Shifting priorities is, frankly, a bit of a shit show for many new moms. I wonder how many of us actually feel totally ready for this adjustment before we give birth? I always filed it away under Parts of Momming I Just Couldn’t Have Understood Before, so it’s new for me to hear someone so clear-headed about it. Part of this, Sarah says, might be a benefit of being a single mom. She acknowledges that it’s hard for women to split their priorities between their career, their partner, and their new child – a list that doesn’t even include the woman herself.

It’s not a secret that for many new moms, the ‘self’ is the piece that gets squeezed out pretty fast after baby arrives. We have full lives before having kids. We’re at 100% capacity – and then along comes a kid who needs 90-98% of our attention, at least for a little while, and there’s no manual to figure out how to piece this new life together.  

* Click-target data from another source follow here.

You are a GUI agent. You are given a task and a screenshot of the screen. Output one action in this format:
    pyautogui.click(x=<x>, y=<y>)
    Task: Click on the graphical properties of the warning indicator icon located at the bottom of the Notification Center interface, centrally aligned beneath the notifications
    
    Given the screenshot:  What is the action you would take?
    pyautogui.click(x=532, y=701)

Sarah doesn’t seem to struggle with this shift, though – rather, her book includes this beautiful moment of clarity:

“I had gone through an impossibly powerful rite of passage, emerging into my nurturing, loving essence, the mother I had dreamed of being. In fact, the transformation had already happened. I could fight it, or I could surrender into being the best mother I could to this beloved baby. I chose the latter.”

I admit to Sarah that this revelation baffles me. The online momosphere seems to subscribe pretty strongly to the belief that after having kids, you simply have to find a way to hold onto the you you’ve always been; it’s implied that if we don’t try, by default we will lose ourselves.  Frankly, the thought of losing myself to motherhood has, at times, caused me quite the downward spiral. Hell, part of why we started Raise A Mother was to provide a space for women to be their multifaceted selves – mom and individual adult woman.

But as I listen to Sarah, her perspective is actually refreshing: “I don’t think we are the same people – we are different as moms. It doesn’t mean you have to lose everything you love and hold dear,” she says. “I’ve noticed moments in my life where I’m trying to push something, or trying to make it happen, and I had to step aside from what I wanted, and try to notice what was trying to open.” She recalls an anecdote from the book where her Qigong teacher didn’t ask her to cover his class, as he normally would. “I called him in a complete fit,” she says, insisting she could be both pregnant and the same aspiring Qigong master she knew herself to be. Sarah and I both laugh when she relays his response: “If you paid attention, you’d notice you’re preparing to be a mother right now,” he said.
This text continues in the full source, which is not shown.